▸ **Extracted text**:
Let's forget about vacuum advance for the moment.

Keep in mind that as you move total advance, whether advance it or retard it, it will affect your initial timing. 

You state your distributor seems to have 30 degrees of mechanical advance. My personal opinion is that your total advance should be between 32-34 degrees. *Lemans guy* said 36 degrees total, but I think this is too much, but can still work. He tunes distributors and is more qualified than myself, but the most important thing is not having any engine detonation/pinging.

Taking your initial timing of 6 degrees, and adding 30 distributor degrees gives you a total of 36 degrees (6 + 30 = 36). If you wanted to go with 34 degrees as your total, you would do a subtraction, 34 degrees total minus the 30 degrees distributor and get 4 degrees initial (34-30 = 4). Obviously 4 degrees is too low and probably won't work to well.

So at this point, your initial advance is dictated by your distributor advance - they are fighting each other in that if you set your initial higher where your engine will like it, lets say 10 degrees for now, you will have WAY too much total advance (10 + 30 = 40). You say your engine likes 16 degrees total. If we add this with your distributor advance, 16 + 30 = 46, you will be experiencing burned holes in your pistons. So you cannot at this time set your initial advance on anything more than 6 degrees.

*Problem #1* that I see is the distributor itself. 30 degrees advance may need to be reduced by limiting the advance of the mechanical weights in the distributor - if you were to set total advance to 34 or 32 degrees.

Now for the vacuum advance. 25 degrees advance from the vacuum seems excessive. Looking at the 1968 factory Pontiac specs (attachment included) shows the maximum vacuum advance listed under each distributor. You will note you only see 10 degrees. 

The vacuum source can be either a ported or unported fitting on the carb or to the manifold. Both unported and to the manifold will give you direct engine vacuum.

▸ **Given material**:
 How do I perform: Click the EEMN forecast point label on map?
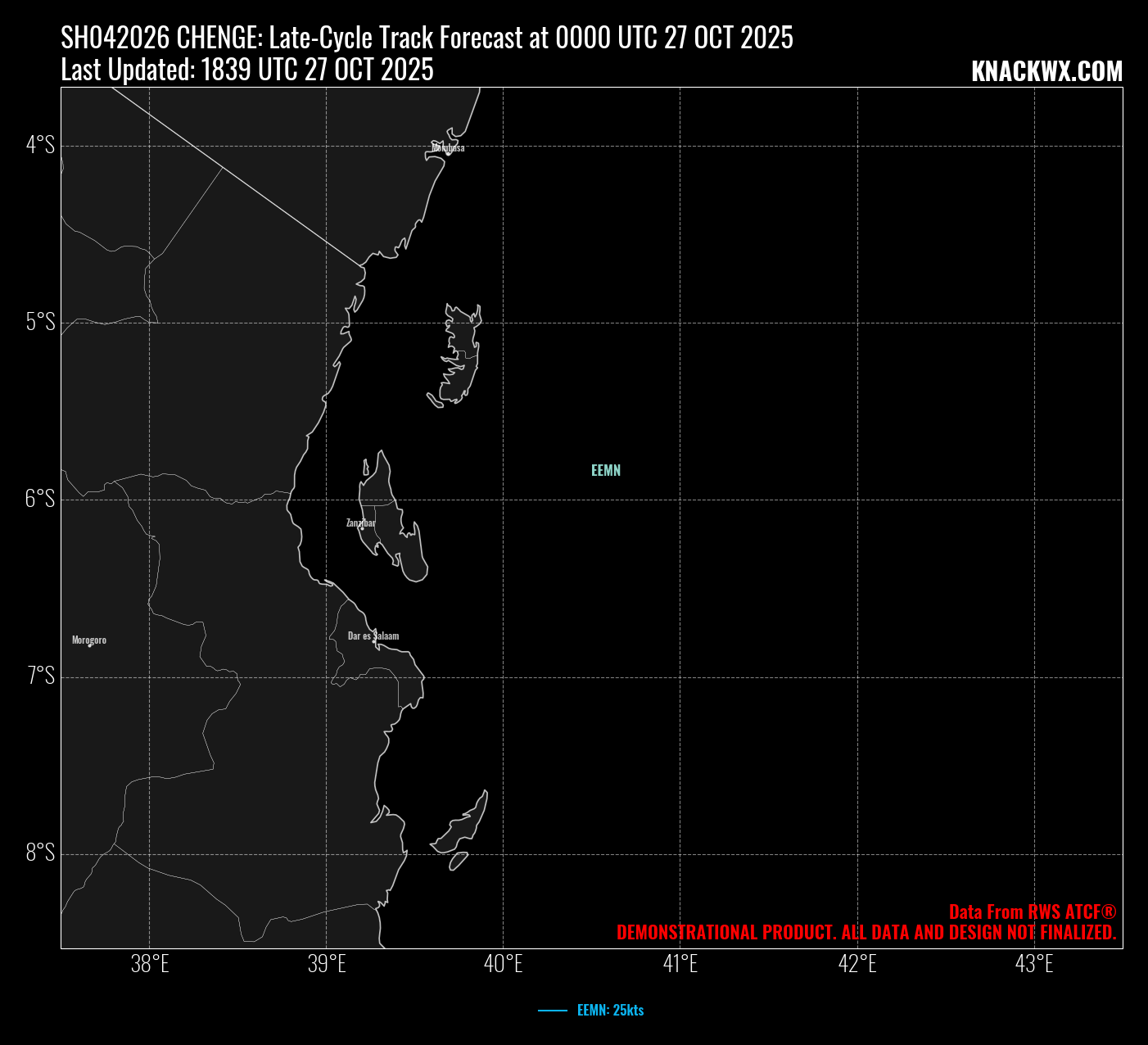click(x=606, y=471)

▸ **Tasks to carry out**:
- 1) Which arithmetic calculations are written out in the ignition timing post? List every one.
- 2) According to the ignition timing post, how many degrees of maximum vacuum advance do the 1968 factory Pontiac specs show?
- 3) Do these statements agree with the ignition timing post? Answer yes or no for each, quoting the deciding words.
(a) The writer believes total advance should fall between 32 and 34 degrees.
(b) The writer considers 4 degrees of initial timing adequate.
(c) An unported fitting gives direct engine vacuum.

▸ **Correct answers**:
- 1)
6 + 30 = 36
34-30 = 4
10 + 30 = 40
16 + 30 = 46

- 2) 10 degrees.

- 3)
(a) Yes: "My personal opinion is that your total advance should be between 32-34 degrees."
(b) No: "Obviously 4 degrees is too low and probably won't work to well."
(c) Yes: "Both unported and to the manifold will give you direct engine vacuum."